De pronto alguien lanzó un clamoroso «¡hurra!» que fue como una señal para que los hombres empezaran a brincar y a gritar eufóricamente mientras agitaban al aire los arcos o lo que quiera que tuvieran en las manos y lanzaban gorros al aire. Las mujeres salieron corriendo de las casas, riendo y aclamando, junto con los niños, y todos lo celebraron y bailaron con los hombres. Algunos se acercaron a Perrin corriendo para estrecharle la mano.

—Nos has conducido a una gran victoria, muchacho —dijo Bran, mirándolo sonriente.
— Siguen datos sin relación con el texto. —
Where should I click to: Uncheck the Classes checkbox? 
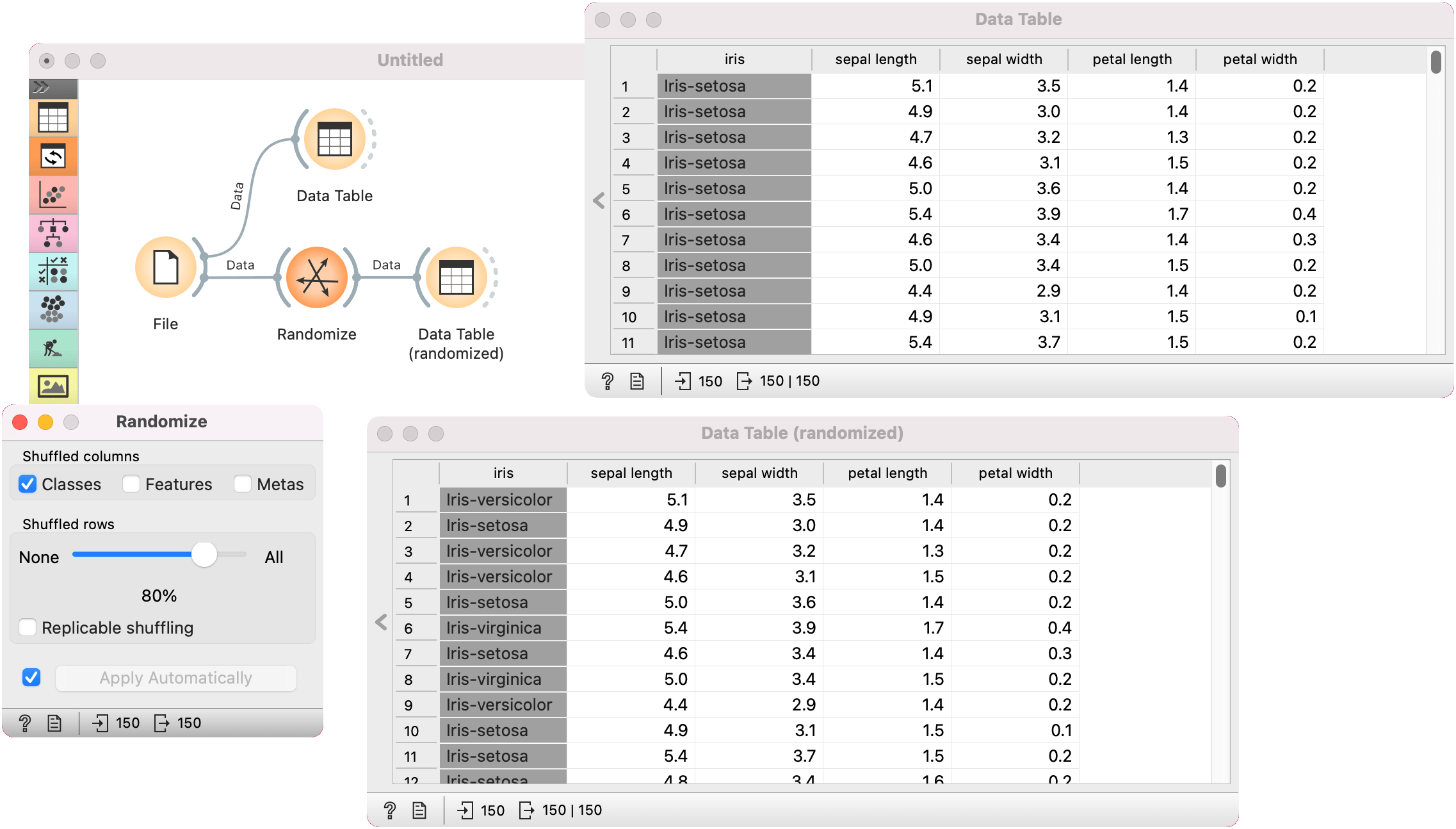[28, 484]
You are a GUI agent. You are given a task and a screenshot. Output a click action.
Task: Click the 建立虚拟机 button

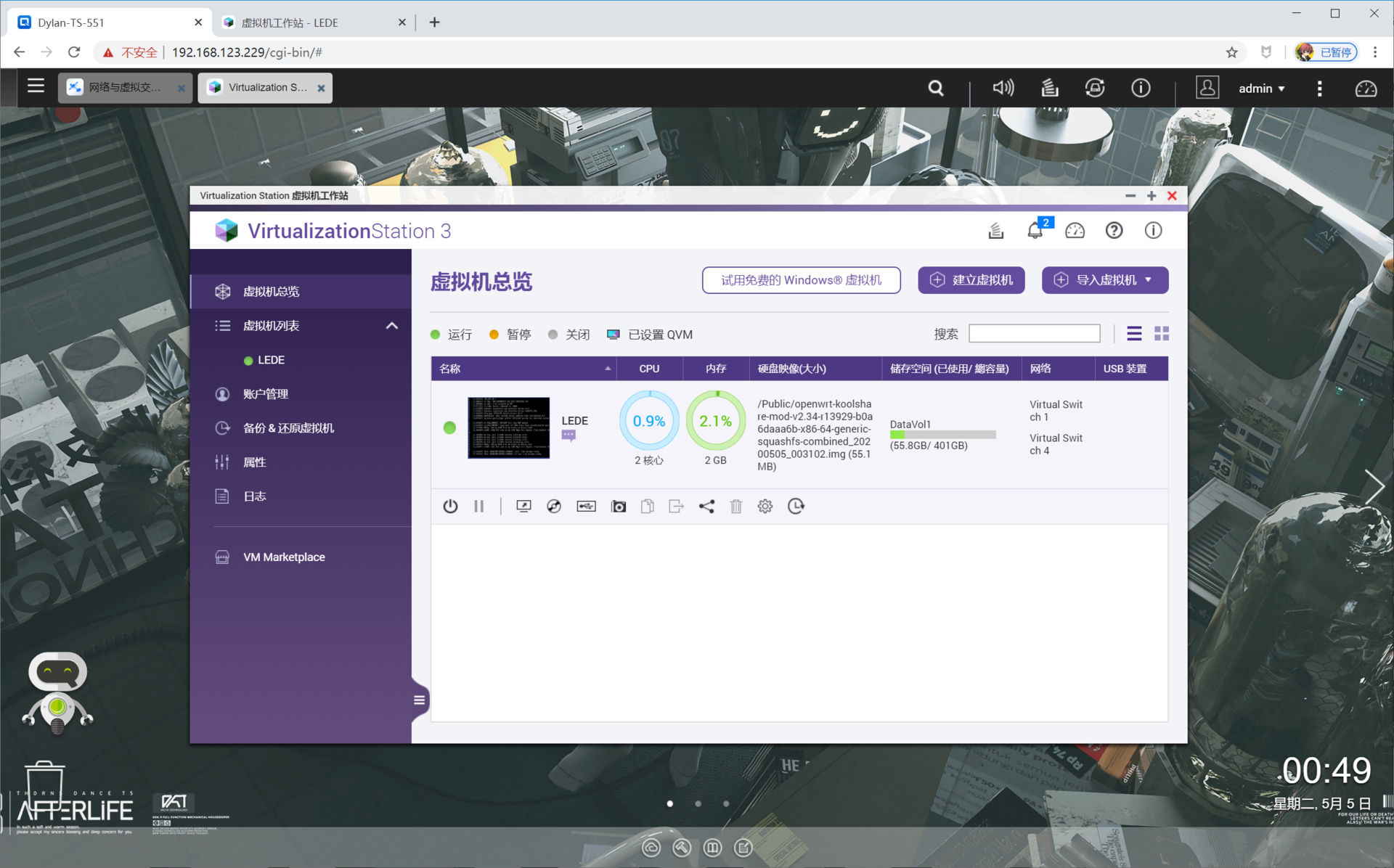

Llevaba el casco echado hacia atrás, en precario equilibro sobre la coronilla—. Aunque supongo que ya no debería llamarte así. Una gran victoria, Perrin.

—Yo no hice nada —protestó él—. Sólo he estado sentado en el caballo. Fuisteis vosotros. —Bran, como todos los demás, no atendía a razones, y Perrin, azorado, se mantuvo erguido y simuló inspeccionar el campo de batalla hasta que por fin lo dejaron en paz.

Tam no se había sumado a la celebración; permanecía cerca de la estacada, observando a los trollocs. Tampoco los Guardianes se habían unido al alborozo general. Las formas cubiertas con cotas negras alfombraban el suelo entre los tocones. Debía de haber unas quinientas, puede que menos. Unos cuantos habían retrocedido hacia la línea de árboles. Ninguno de los trollocs caídos se encontraba a menos de cincuenta pasos de las afiladas estacas. Perrin localizó a otros dos Fados retorciéndose en el suelo. Con ésos, estaban los tres avistados por las Aiel. Más pronto o más tarde acabarían admitiendo que estaban muertos.

Los vecinos de Dos Ríos lanzaron un clamoroso vítor por éclass="underline"

—¡Perrin Ojos Dorados! ¡Hurra! ¡Hurra! ¡Hurra!

—Tenían que saberlo —murmuró. Faile lo miró con expresión interrogante—. Los Semihombres tenían que saber que esto no funcionaría. Fíjate. Hasta yo soy capaz de verlo ahora, así que ellos debieron saberlo desde el principio. Si éstas eran todas las tropas que tenían, ¿por qué vinieron al completo? Si hubieran sido el doble habríamos tenido que luchar contra ellos en la estacada. Y con el doble más, habrían tenido oportunidad de entrar al pueblo.

—Tienes buen ojo para estas cosas —manifestó Tomás, que había acercado su caballo a ellos—. Esto no fue más que una prueba para ver si rompíais filas al ver el ataque y puede que para comprobar vuestra rapidez para reaccionar o cómo están organizadas las defensas o tal vez algo que no se me ocurre, pero no cabe duda de que ha sido una prueba. Ahora ya lo saben. —Señaló al cielo, donde un solitario cuervo sobrevolaba el campo de batalla. Un cuervo normal se habría posado para darse un festín con los muertos, pero esta ave dio una última vuelta completa sobre la franja despejada y después se dirigió hacia el bosque—. El próximo ataque no se producirá de inmediato. Vi que dos o tres trollocs alcanzaban el bosque, de modo que la noticia de lo ocurrido se propagará entre ellos. Los Semihombres tendrán que recordarles que temen más a los Myrddraal que a la muerte. Sin embargo, el ataque se producirá e indudablemente será mucho más fuerte que éste. Hasta qué punto, dependerá de cuántos Semihombres han venido por los Atajos.